School enrollment bill gutted to remove proof of custody




A bill that could have made it harder for children to enroll in school was gutted in the House of Representatives and sent to the Senate Feb. 25. 

House Bill 2367, sponsored by Rep. Tim Dunn, R-Yuma, would have required proof of legal custody to enroll children in school. Groups like the American Civil Liberties Union of Arizona and the Arizona Grandparent Ambassadors opposed it.

But an amendment from the House Education Committee scrapped the provision requiring legal proof of custody. Instead, the bill now seeks to require the State Board of Education, instead of the Department of Education, to establish guidelines for documentation accepted to show residency in Arizona. 

Arizona school districts are required to keep documents of its students’ identity, age and proof that they live within the district’s boundaries.

“The goal of the bill is transparency and consistent policy,” Dunn said. 

In January, Dunn told Arizona Mirror that HB2367 would address an issue in the Yuma Union High School District in which students say they live within the district when they don’t.

Gina Thompson, superintendent of YUHSD, told the Mirror in January that the bill’s requirement of proof of legal custody for enrollment would help her district streamline enrollment and document-gathering process and protect the safety of students. 

At a House Education Committee hearing on Feb. 17, Dunn brought up a case from the Ajo Unified School District where ADE fined the district $1.5 million for not having proper proof of residency documentation for over 100 students.  

Rep. Michelle Udall, a Mesa Republican and chair of the Education Committee, added there’s fear among districts that this will happen to them.

“There are other districts that are worried that this will happen because there is not a consistent state policy, it does change from time to time without necessarily notice that it is going to change,” Udall. said. 

But that case is from early 2011. 

Ajo Superintendent Robert F. Dooley told the Mirror on Feb. 25 that he believes the audit was a political ploy from then-Attorney General Tom Horne, who had just left his years-long post as Superintendent of Public Instruction but was already hoping to run for governor.  

Dooley said the district ended up paying $600,000 in penalties. He doesn’t see a problem with the current residency documentation guidelines set by the education department.

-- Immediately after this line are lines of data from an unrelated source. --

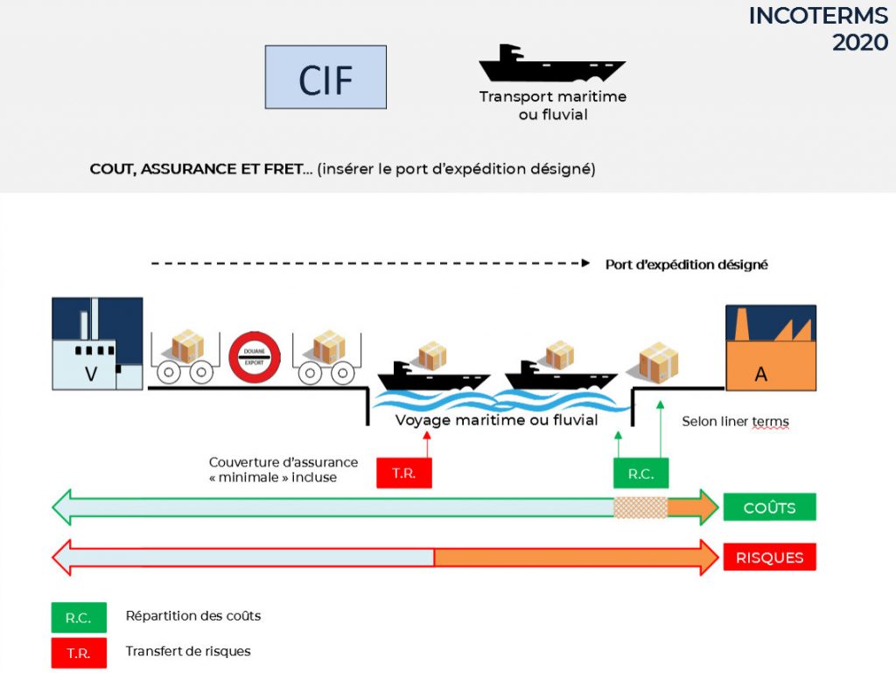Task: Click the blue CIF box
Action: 326,77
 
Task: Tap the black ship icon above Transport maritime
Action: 551,63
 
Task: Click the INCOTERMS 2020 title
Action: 817,29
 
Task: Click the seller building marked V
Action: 96,344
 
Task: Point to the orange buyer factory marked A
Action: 770,348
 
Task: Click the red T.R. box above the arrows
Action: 403,473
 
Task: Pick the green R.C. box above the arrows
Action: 640,473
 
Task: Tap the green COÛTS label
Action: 769,508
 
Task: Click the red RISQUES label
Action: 769,557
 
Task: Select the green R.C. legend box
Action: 79,617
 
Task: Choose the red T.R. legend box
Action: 79,653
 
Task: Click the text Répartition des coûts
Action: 192,616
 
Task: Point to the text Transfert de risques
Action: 187,652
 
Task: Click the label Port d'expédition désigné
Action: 686,264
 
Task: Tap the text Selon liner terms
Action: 735,422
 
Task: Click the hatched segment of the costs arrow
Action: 640,508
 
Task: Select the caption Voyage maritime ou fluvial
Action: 496,420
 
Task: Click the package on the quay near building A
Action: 658,361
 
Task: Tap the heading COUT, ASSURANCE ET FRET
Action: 201,169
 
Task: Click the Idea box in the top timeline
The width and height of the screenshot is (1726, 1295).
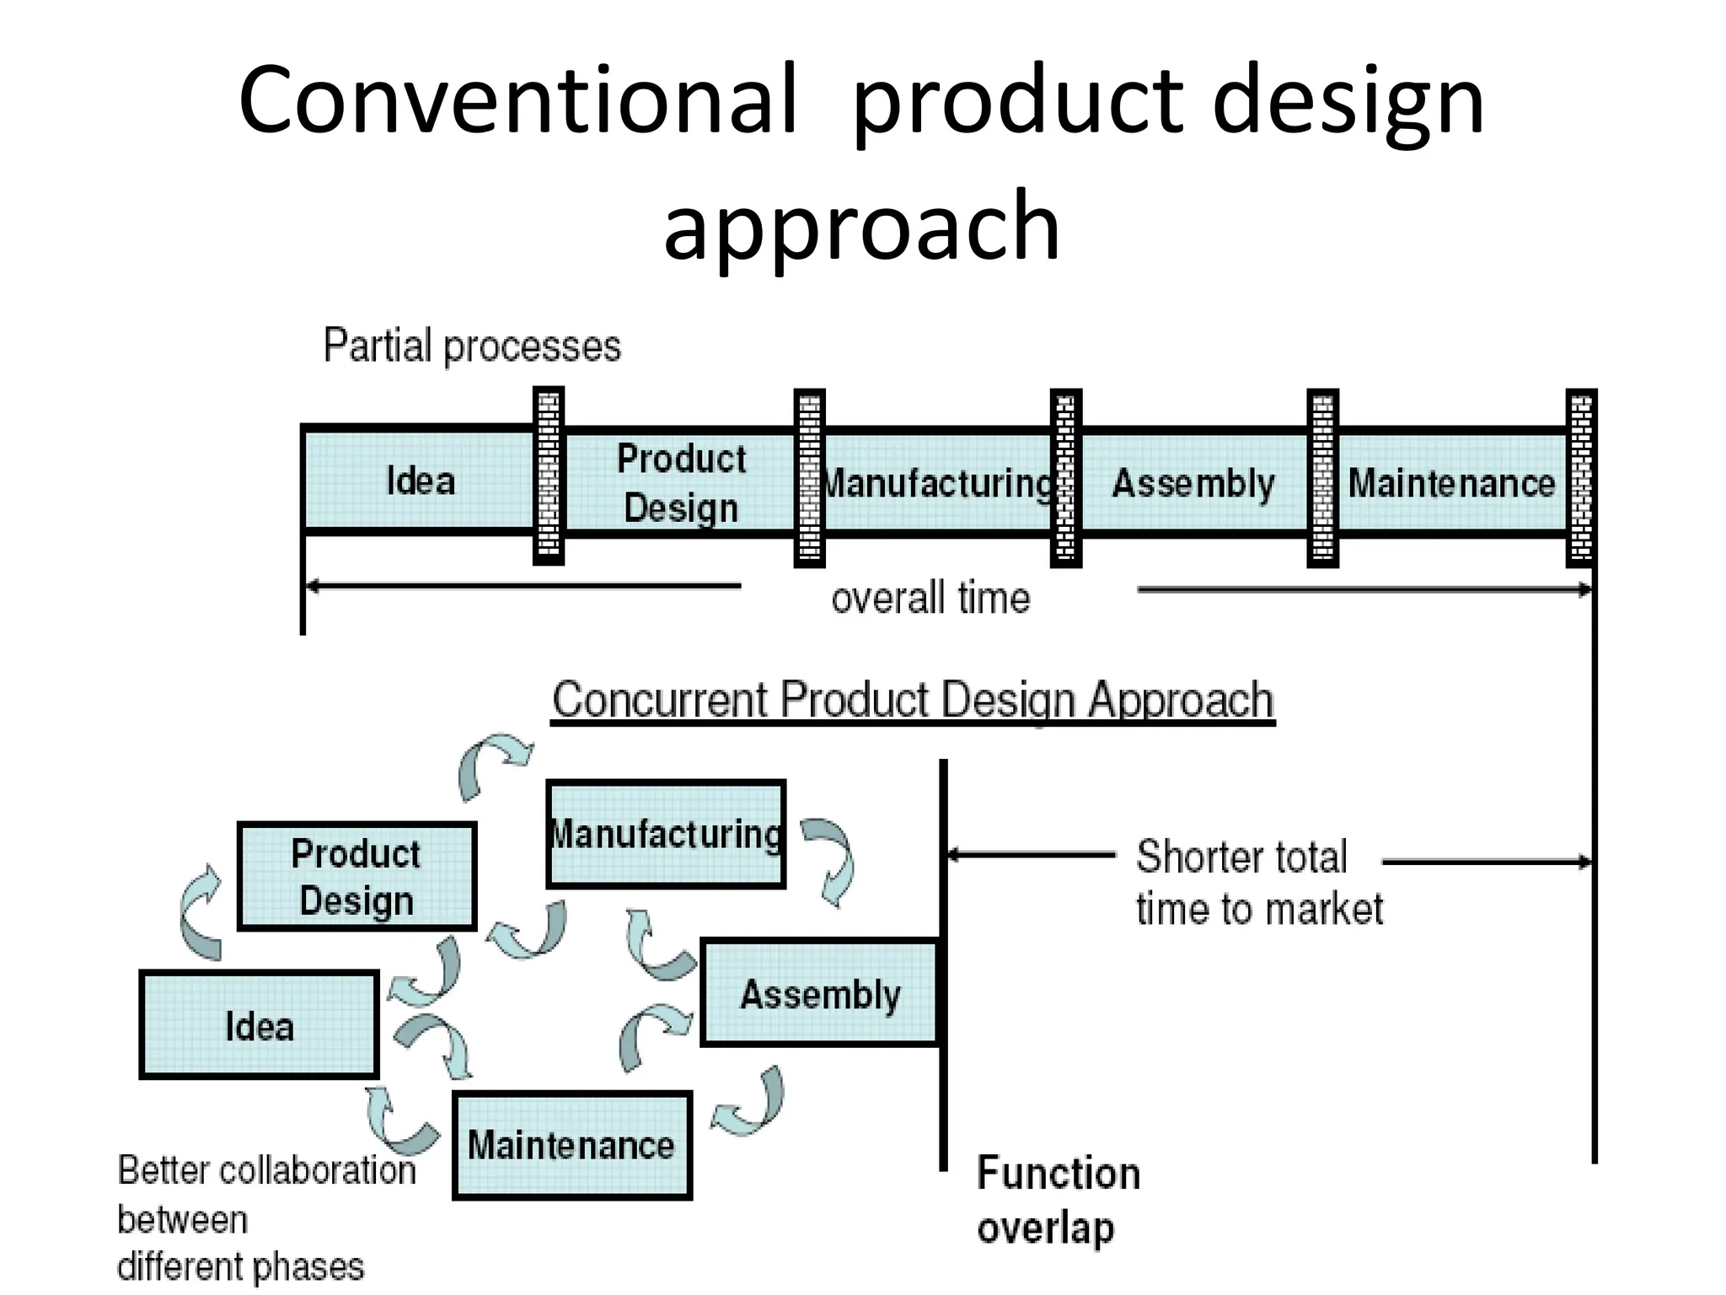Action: coord(419,481)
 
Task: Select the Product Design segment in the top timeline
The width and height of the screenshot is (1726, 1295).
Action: coord(681,482)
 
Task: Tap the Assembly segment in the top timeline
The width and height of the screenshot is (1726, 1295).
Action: coord(1193,483)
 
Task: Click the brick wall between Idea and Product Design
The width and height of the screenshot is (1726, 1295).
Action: coord(549,476)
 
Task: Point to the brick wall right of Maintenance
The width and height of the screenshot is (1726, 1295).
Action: coord(1581,478)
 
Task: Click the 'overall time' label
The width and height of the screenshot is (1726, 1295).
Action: coord(930,599)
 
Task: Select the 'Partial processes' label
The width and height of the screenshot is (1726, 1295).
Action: coord(472,346)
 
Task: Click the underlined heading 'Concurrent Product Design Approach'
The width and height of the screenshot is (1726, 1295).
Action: coord(913,700)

“I think the current (ADE guidelines) should suffice if school districts are understanding and trained how to use them,” Dooley said. 

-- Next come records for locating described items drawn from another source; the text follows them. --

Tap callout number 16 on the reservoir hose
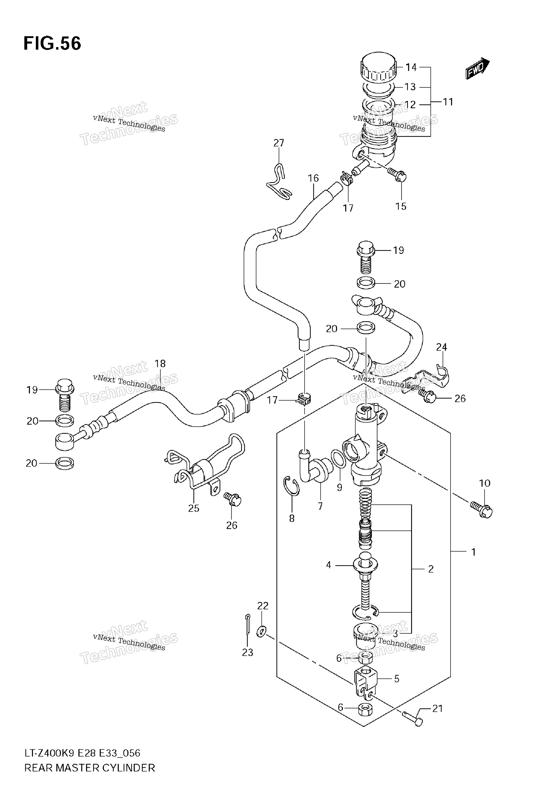[x=313, y=178]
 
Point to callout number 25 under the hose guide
[x=194, y=508]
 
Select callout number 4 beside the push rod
[x=329, y=565]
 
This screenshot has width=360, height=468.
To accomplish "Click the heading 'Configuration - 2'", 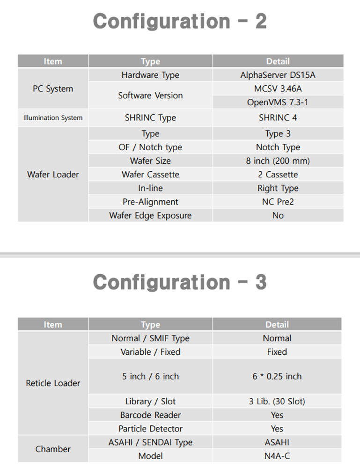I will tap(180, 22).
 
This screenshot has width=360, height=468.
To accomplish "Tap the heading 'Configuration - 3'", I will tap(180, 282).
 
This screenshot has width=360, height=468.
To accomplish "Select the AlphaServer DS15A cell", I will tap(278, 75).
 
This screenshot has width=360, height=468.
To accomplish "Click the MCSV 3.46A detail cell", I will tap(278, 88).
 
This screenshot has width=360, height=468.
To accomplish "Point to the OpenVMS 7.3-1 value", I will tap(278, 102).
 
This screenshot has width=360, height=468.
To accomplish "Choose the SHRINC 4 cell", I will tap(278, 117).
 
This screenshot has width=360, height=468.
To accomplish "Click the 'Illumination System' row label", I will tap(53, 117).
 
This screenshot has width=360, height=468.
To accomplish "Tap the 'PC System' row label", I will tap(53, 88).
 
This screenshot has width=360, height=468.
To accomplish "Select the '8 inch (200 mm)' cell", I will tap(278, 161).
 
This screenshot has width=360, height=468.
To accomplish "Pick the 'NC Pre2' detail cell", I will tap(278, 202).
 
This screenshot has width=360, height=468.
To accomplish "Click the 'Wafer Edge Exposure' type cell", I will tap(150, 215).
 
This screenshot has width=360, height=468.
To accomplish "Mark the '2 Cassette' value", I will tap(278, 175).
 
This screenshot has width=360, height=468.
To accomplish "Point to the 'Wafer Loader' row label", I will tap(53, 175).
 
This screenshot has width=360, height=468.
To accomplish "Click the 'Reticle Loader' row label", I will tap(53, 383).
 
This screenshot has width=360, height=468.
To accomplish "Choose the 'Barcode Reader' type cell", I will tap(150, 415).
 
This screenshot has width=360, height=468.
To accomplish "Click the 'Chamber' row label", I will tap(53, 449).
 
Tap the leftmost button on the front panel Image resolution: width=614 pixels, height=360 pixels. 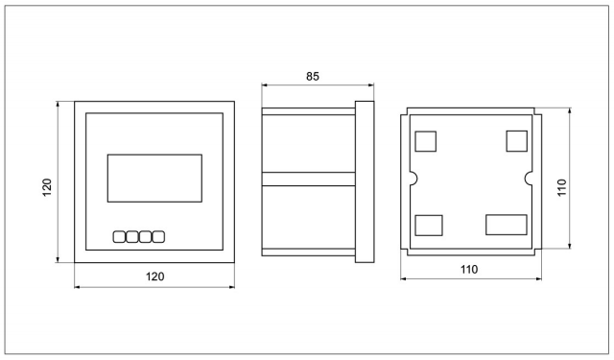(x=119, y=237)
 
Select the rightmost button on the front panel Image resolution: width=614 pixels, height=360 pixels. (x=158, y=237)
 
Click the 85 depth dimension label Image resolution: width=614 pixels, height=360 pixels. (x=313, y=77)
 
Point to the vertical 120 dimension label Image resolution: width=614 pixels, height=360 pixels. (x=47, y=187)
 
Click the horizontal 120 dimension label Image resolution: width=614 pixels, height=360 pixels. (x=155, y=276)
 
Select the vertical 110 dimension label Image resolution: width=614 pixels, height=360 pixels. (x=562, y=187)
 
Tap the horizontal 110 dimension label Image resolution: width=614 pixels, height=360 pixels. (x=469, y=270)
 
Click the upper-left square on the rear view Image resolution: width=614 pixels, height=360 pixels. (x=426, y=141)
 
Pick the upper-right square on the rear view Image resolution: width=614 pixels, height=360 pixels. (x=516, y=141)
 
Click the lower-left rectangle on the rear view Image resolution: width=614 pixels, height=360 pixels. (x=429, y=226)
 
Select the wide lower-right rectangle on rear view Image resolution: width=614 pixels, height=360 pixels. (x=507, y=225)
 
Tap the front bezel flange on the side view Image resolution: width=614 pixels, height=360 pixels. (x=365, y=181)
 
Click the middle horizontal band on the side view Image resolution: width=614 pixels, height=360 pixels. (x=309, y=179)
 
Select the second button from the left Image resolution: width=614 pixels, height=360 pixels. (x=132, y=237)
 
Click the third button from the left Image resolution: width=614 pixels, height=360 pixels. (x=145, y=237)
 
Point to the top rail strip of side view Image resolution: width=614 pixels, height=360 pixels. (x=309, y=111)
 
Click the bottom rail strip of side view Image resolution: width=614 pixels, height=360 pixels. (x=309, y=252)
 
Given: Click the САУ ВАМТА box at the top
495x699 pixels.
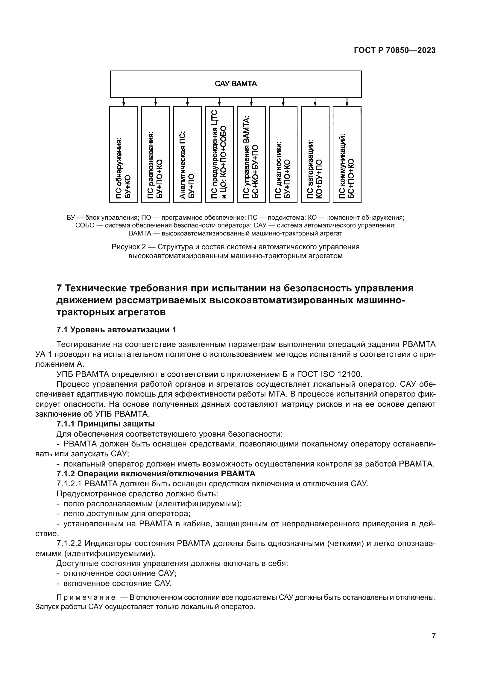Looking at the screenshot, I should click(236, 84).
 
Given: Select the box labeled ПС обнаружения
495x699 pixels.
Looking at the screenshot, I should click(123, 154).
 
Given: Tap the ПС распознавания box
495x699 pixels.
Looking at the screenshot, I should click(155, 154).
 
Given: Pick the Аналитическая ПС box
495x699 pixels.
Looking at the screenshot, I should click(187, 154).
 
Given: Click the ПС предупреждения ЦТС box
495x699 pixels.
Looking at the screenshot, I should click(219, 154).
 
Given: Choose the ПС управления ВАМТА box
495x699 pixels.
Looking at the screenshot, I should click(251, 154).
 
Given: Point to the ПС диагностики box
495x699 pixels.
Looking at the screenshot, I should click(283, 154).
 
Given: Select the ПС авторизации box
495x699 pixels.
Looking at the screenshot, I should click(315, 154).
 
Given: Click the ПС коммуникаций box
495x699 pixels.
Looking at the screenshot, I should click(347, 154).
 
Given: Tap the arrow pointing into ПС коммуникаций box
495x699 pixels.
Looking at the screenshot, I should click(347, 102).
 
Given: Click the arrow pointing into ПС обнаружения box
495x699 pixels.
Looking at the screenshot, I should click(123, 102).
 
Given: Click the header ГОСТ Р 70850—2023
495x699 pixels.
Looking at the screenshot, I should click(395, 51).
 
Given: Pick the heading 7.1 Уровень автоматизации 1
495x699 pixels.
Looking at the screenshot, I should click(116, 330).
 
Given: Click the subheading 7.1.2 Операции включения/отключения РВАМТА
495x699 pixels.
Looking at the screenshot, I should click(156, 474).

The Department of Education opposes HB2367. Callie Kozlak, Associate Superintendent for Policy & Government Relations for ADE, said that transferring the authority to set residency guidelines to the State Board of Education could create confusion.

“I think to put it open to a public rules process might cause some confusion because at the end of the day it all needs to come back to the state and federal law,” she told lawmakers on Feb. 17.